If you’ve done a taste test and selected ‘Cola X’ over ‘Cola Y,’ then you’ve already experienced what scientists call “blinding.”
Blinding, in research, refers to a practice where study participants are prevented from knowing certain information that may somehow influence them—thereby tainting the results. Coke versus Pepsi taste trials are conducted in this way: Participants are, literally, blindfolded as they sample the two colas and indicate their preference.
Blinding (also called masking) is typically used in randomized controlled trials (RCTs). In RCTs, people are randomly assigned to two (or more) groups. One group receives the intervention, such as a new treatment, while the control group receives nothing, usual care or a placebo—a fake treatment, an inactive substance like sugar, distilled water or saline solution— when the treatment is a new drug. The researchers then study what happens to each group. Any differences in outcome can then be linked to the intervention, not to the participants’ knowledge of whether they were receiving a new treatment or their usual care.
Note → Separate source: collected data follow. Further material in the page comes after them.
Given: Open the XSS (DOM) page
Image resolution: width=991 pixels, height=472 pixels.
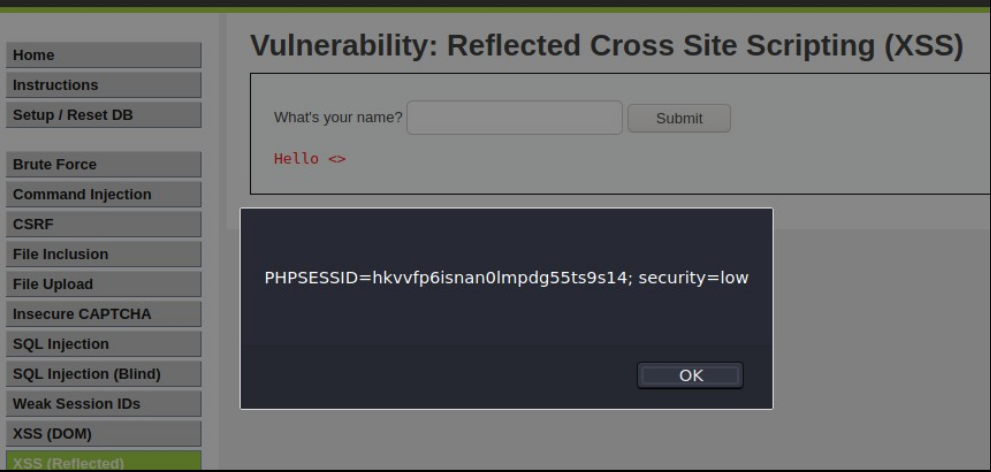Looking at the screenshot, I should (104, 434).
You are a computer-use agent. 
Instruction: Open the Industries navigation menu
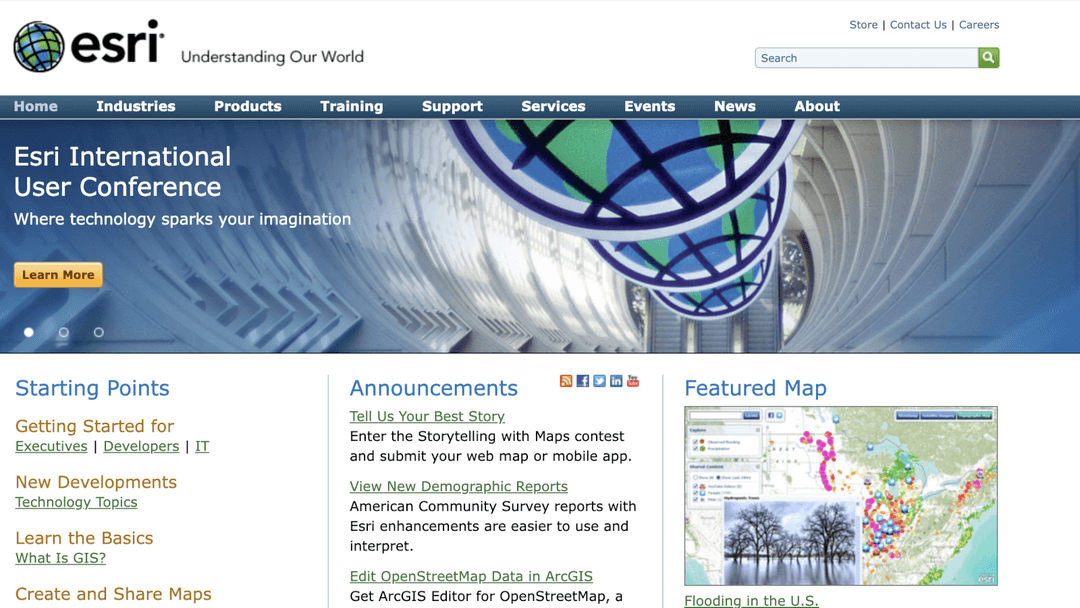pyautogui.click(x=135, y=106)
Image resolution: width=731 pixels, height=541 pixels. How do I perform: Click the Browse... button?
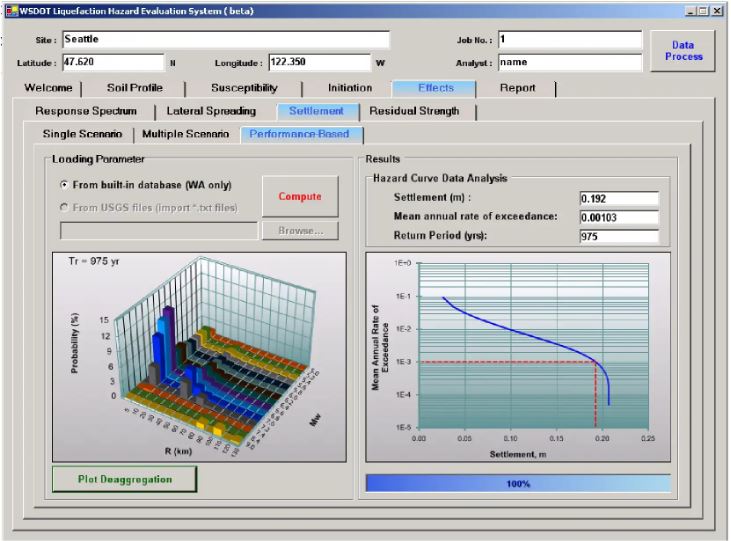[x=300, y=231]

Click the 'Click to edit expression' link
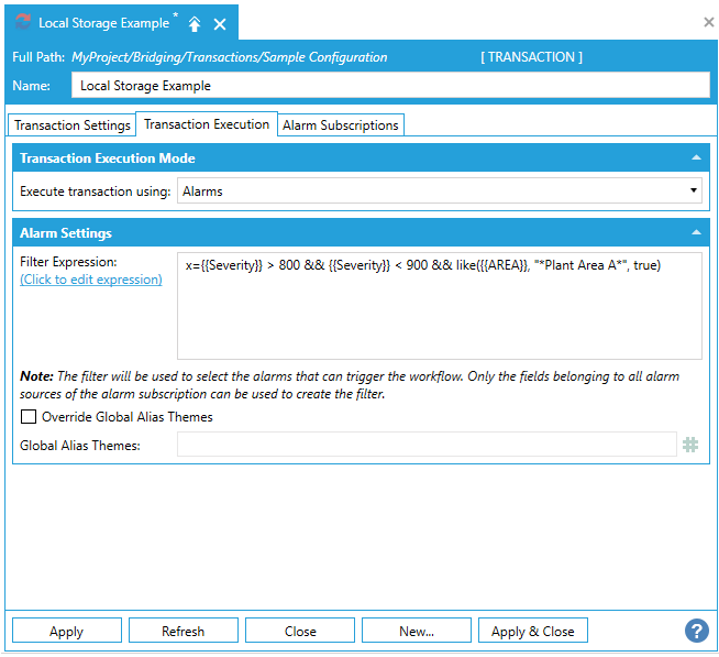[91, 279]
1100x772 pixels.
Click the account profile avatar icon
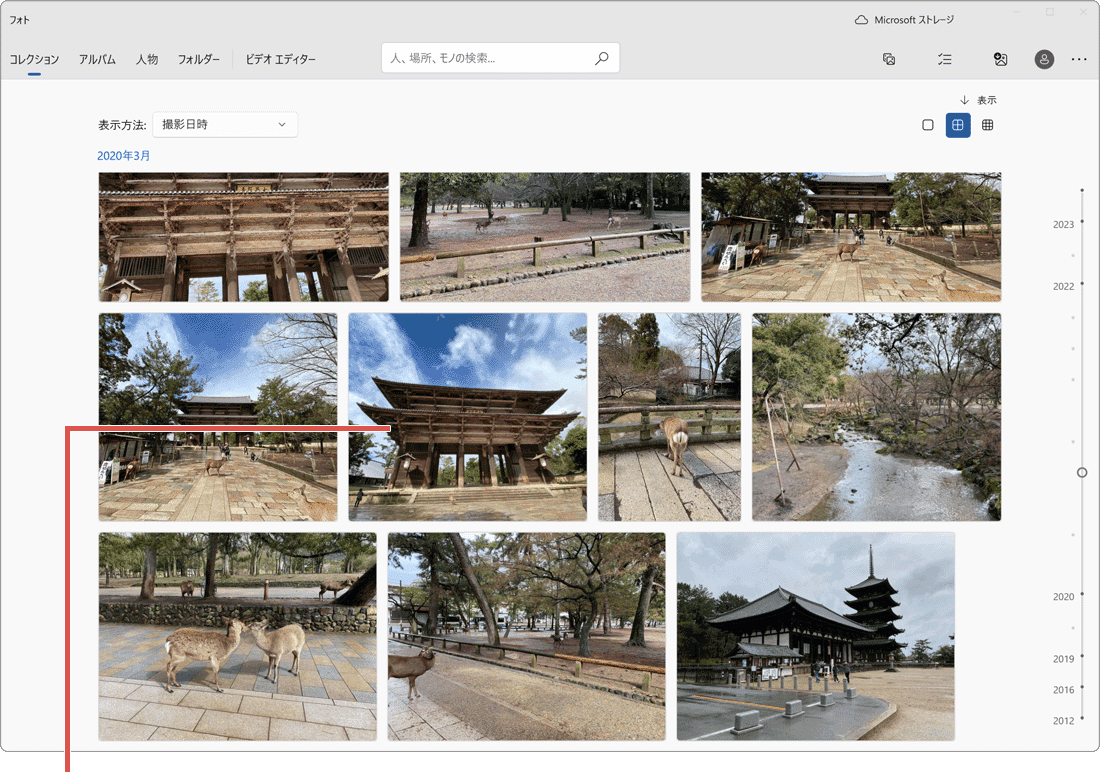coord(1043,59)
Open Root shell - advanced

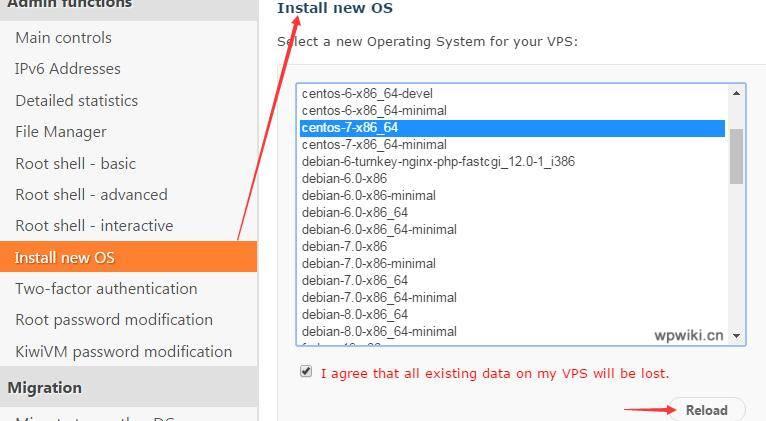tap(91, 195)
To ensure to the highest degree possible that the intervention is responsible for any noted differences between the two groups, people involved in gathering or analyzing the data might also be blinded to knowing who is being given the treatment and who is not. This blinding can include clinicians, data collectors, outcome assessors and data analysts. However, certain groups sometimes cannot be blinded, such as surgeons or psychologists who provide active intervention.
Why blinding is necessary
Blinding of one or more parties is done to prevent observer bias. This refers to the fact that most (if not all) researchers will have some expectations regarding the effectiveness of an intervention. Blinding of observers provides a strategy to minimize this form of bias. For example, a clinician who has established expertise in a certain procedure may believe that his or her approach is superior. If involved in a trial to explore this procedure, the clinician may tend to treat patients assigned to his or her procedure differently than patients assigned to the competing intervention.
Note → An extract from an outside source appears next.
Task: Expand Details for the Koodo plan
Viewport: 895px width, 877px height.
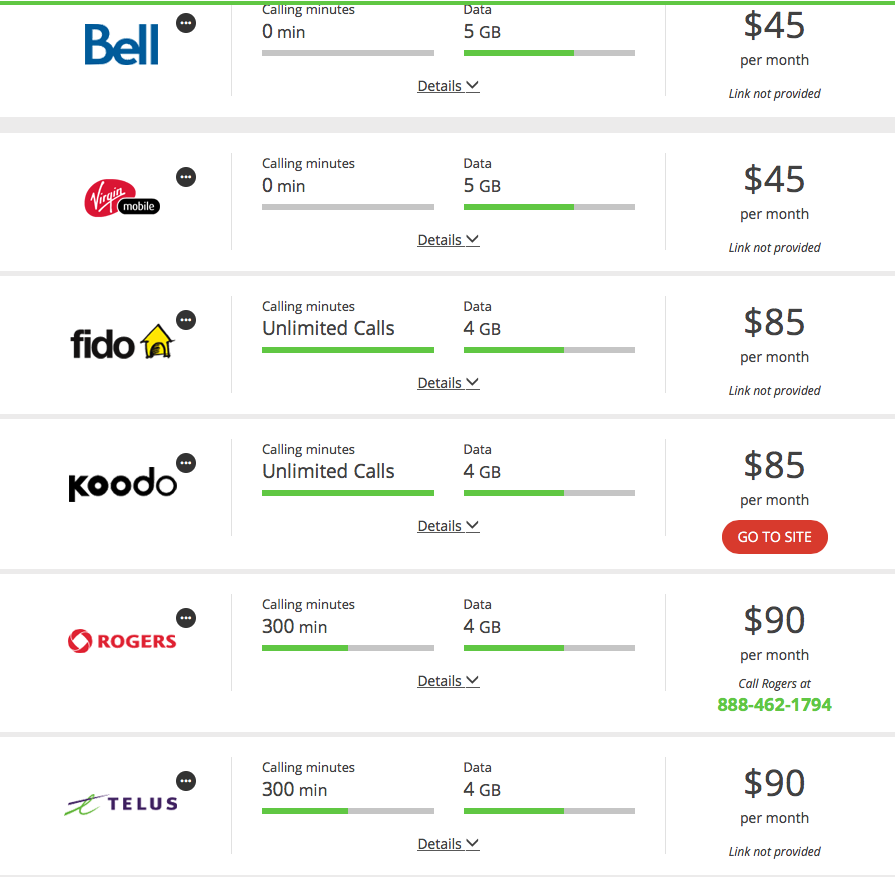Action: (x=448, y=526)
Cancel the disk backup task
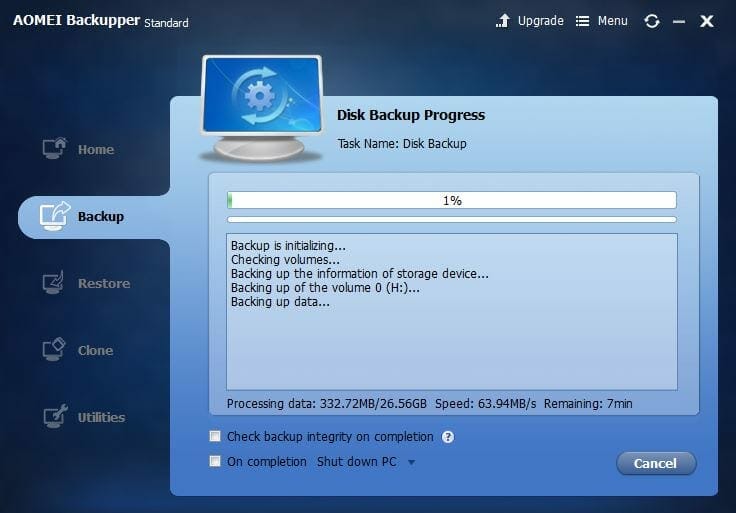This screenshot has height=513, width=736. coord(655,463)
Blinding is also done to address or control for the placebo effect, a phenomenon in which a simulated (and ineffective) treatment can sometimes improve a patient’s condition, simply because the person has the expectation that it will be beneficial. Expectation is key in the placebo effect.
Landmark study: an example of blinding of patient
In 2002, a study published in the New England Journal of Medicine reported on a controlled trial of arthroscopic surgery for osteoarthritis of the knee. Arthroscopic surgery is the most commonly performed type of orthopedic surgery. In this study by Moseley et al., patients with osteoarthritis—defined as a group of mechanical abnormalities involving the degradation of joints—were divided into two groups: one receiving corrective surgery (arthroscopic debridement), and the other receiving fake or sham surgery.
The patients were blinded in the sense that they did not know whether they were receiving the real or sham surgery. The results were quite surprising: Both groups of patients improved equally well regardless of whether or not they received the real surgery. This is an excellent example of the placebo effect and the need for blinding, since it implies that belief of recovery alone can have an effect, even on a mechanical knee problem.